As a business owner – or a compliance manager who reports to a business owner – you may be hoping that all must-dos for the Affordable Care Act (ACA) would just go away. With so much talk all along about repeals and because the recent federal budget deal did just repeal one (small) part of the employer mandate, you are sure that, if you wait long enough, it won't really affect your business.
That is not the case.
Waiting for a repeal or waiting on the IRS to grant additional relief for employer reporting responsibility under the ACA is not an option - you need to be prepared to comply with the tax provisions of the law.
Remember: The IRS is the ACA enforcer. So whatever your business decides to do about the coverage you have to offer, you still need to be prepared to tell the IRS – in a lot of monthly detail – what you are or aren’t offering.
The same way you can’t close your eyes and have ACA compliance responsibilities go away, you can’t close your eyes and be handed more time to get your compliance act together.
The original start date of the penalty-assessment period for the ACA employer mandate was January 1, 2013. That compliance date was pushed back – twice – to January 1, 2015, mostly because formats for the new IRS forms weren’t ready so employers couldn’t ready their information systems. The formats have been out for more than a year, so chances for another extension because of this reason are dim.

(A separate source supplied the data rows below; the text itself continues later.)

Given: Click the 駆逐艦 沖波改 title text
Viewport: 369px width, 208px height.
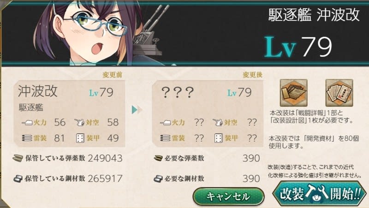Looking at the screenshot, I should click(x=314, y=15).
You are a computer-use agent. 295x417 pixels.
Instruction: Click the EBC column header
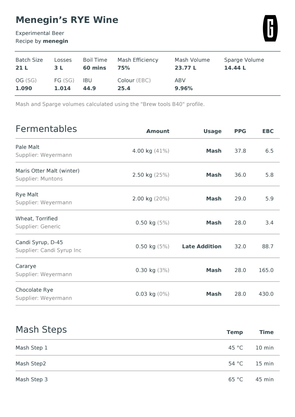point(268,131)
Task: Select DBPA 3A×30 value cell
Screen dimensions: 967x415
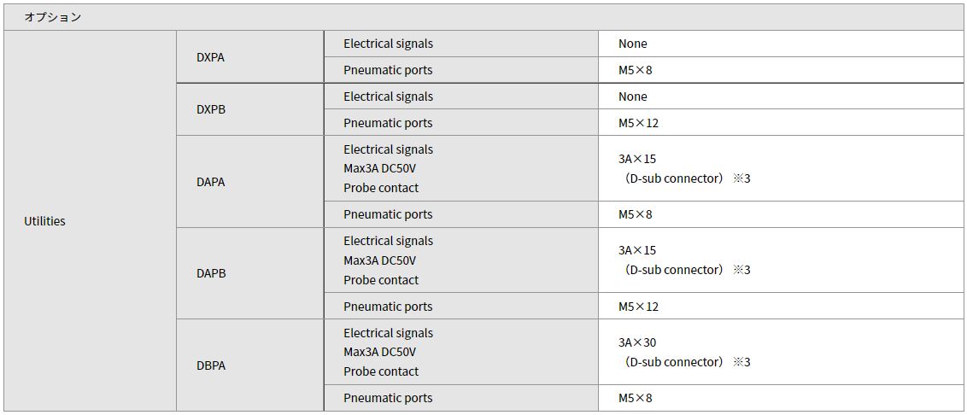Action: (781, 352)
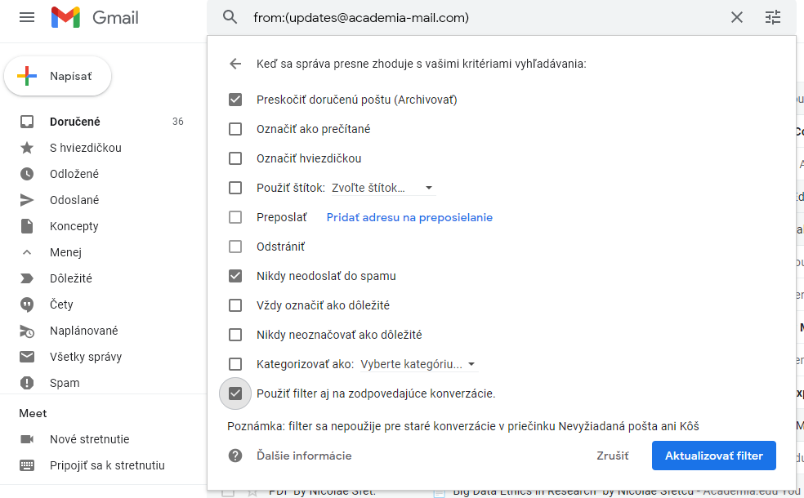This screenshot has height=498, width=804.
Task: Collapse sidebar labels with Menej
Action: pyautogui.click(x=65, y=252)
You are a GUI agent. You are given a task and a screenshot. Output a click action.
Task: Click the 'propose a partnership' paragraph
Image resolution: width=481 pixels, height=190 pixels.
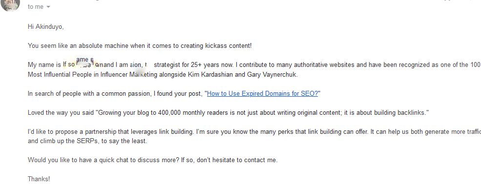pos(254,137)
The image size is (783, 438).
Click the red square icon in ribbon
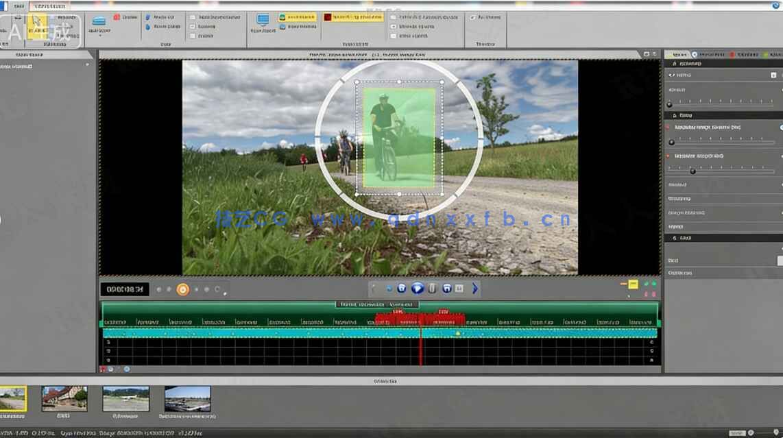[328, 17]

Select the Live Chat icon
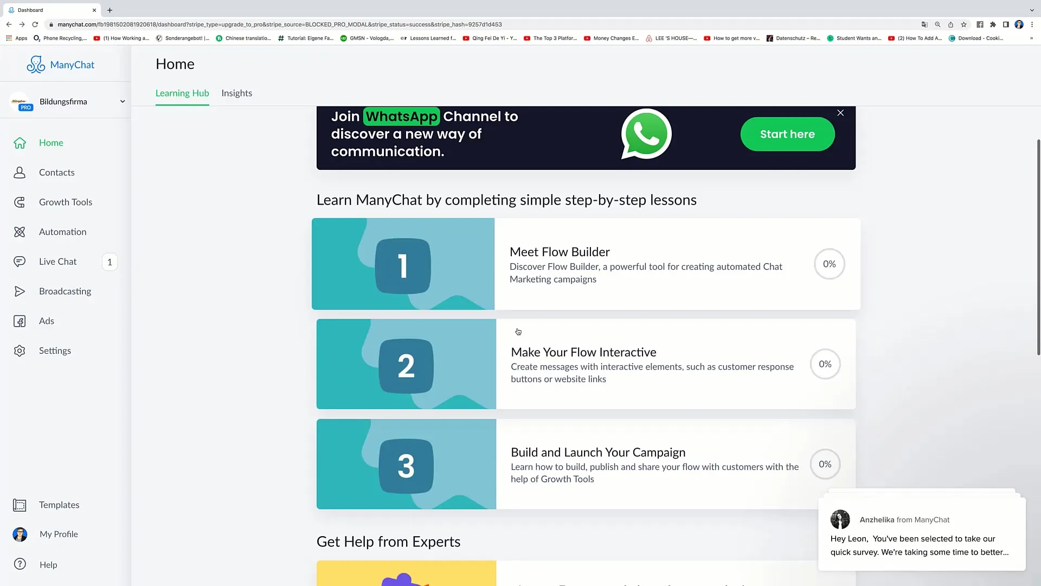pos(20,261)
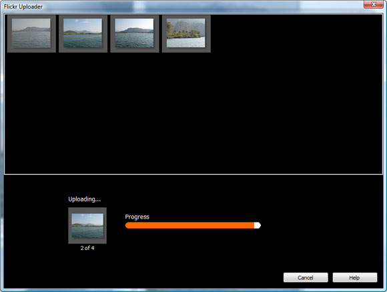Viewport: 387px width, 292px height.
Task: Click the window title bar center
Action: (x=194, y=7)
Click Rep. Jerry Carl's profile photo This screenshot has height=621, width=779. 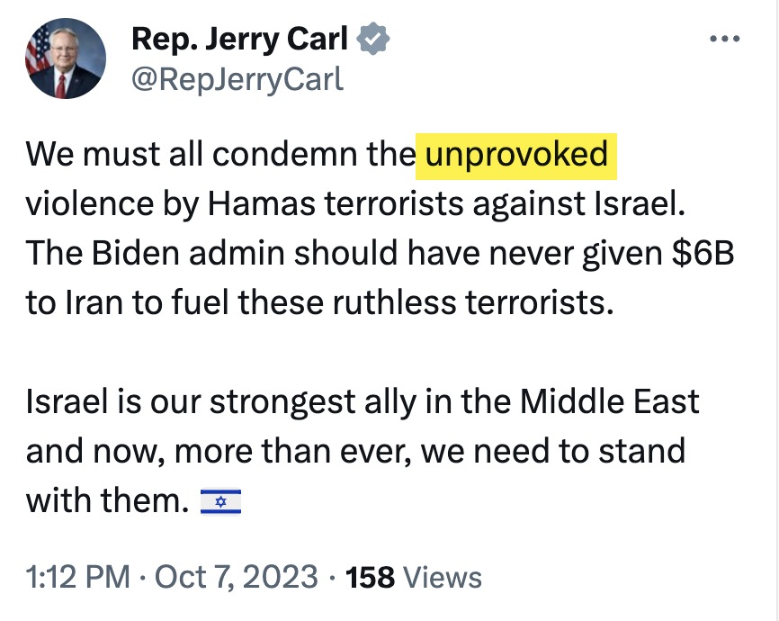[65, 59]
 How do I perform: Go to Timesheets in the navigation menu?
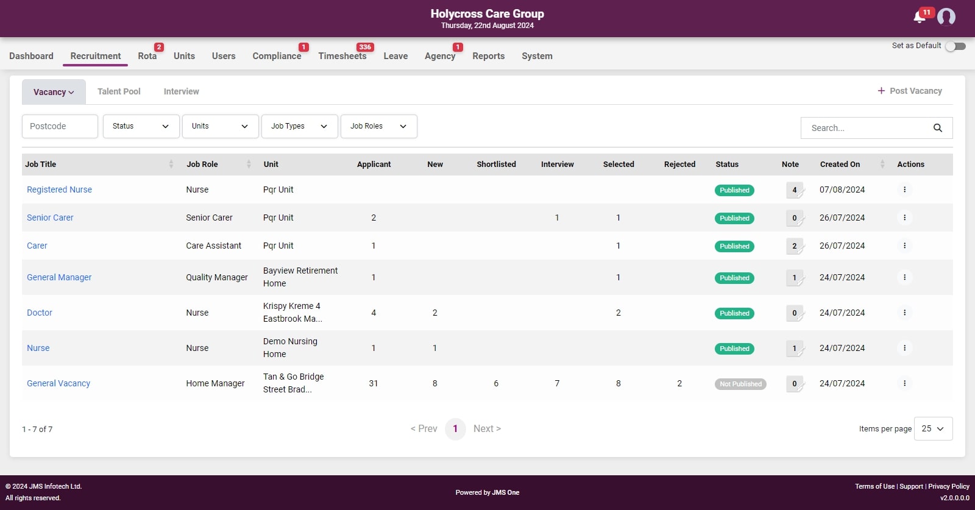(x=342, y=56)
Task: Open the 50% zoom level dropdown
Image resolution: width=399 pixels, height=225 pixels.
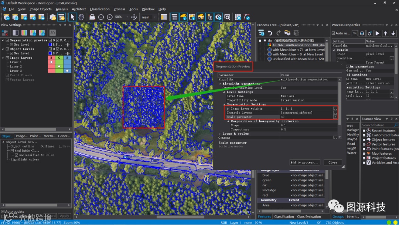Action: point(127,17)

Another ACA grace period for employers also isn’t likely because the ACA individual mandate is already in effect. For Tax Year 2014, the penalty for someone showing on their individual tax return that they did not have health insurance was light: $95 per adult or 1% of their household income, whichever was higher. But this individual penalty is rising for 2015 and 2016! With individuals being able to avoid those penalties by either getting coverage through their employer or on an exchange, the employer piece of the ACA enforcement puzzle needs to be in place.
So, now you might be counting on the fact that government tends to move slowly, and that it will take the IRS a bit of time to enforce ACA compliance.
This, too, is not the case.
The IRS’s new ACA-specific processing system has cost more than $921.2 million in development. Enforcement of ACA compliance is the sole focus of the massive data clearinghouse known as the AIR (Affordable Care Act Information Returns) system. As the AIR system cross-references data feeds from insurance companies, the exchanges, individuals and employers, penalties for ACA returns showing non-compliance will come quickly to individuals and employers.
Keep in mind that when parts of the Affordable Care Act were being put together in 2009, the U.S. deficit was at its highest since 1945. So crafting of this legislation centered on not worsening the deficit. A funding mechanism was, therefore, built in. As part of that ACA funding mechanism, the IRS will, according to the Office of Management and Budget, need to collect $15 billion a year in employer penalties over the next 10 years.
The new IRS forms for ACA compliance are due to employees and the IRS at the same time as W-2s. A fully insured business that does not give every full-time employee a Form 1095-C and then send copies of these forms with the IRS under a Form 1094-C will face a non-filing penalty of $500 per required return. A self-insured business that does not give every covered employee, regardless of their full-time status, a form documenting their coverage faces the same non-filing penalty.
To use government lingo, just as you cannot – without financial consequences – “willfully ignore” producing W-2 forms and filing their copies with the Social Security Administration, you now cannot “willfully ignore” producing 1095-C forms and filing their copies with the IRS.
These penalties cannot be deducted as business expenses.
The incentive to be compliant is easy to see. And with the first of these new employee forms due February 1, 2016, the pressure to understand how to produce these forms is easy to feel.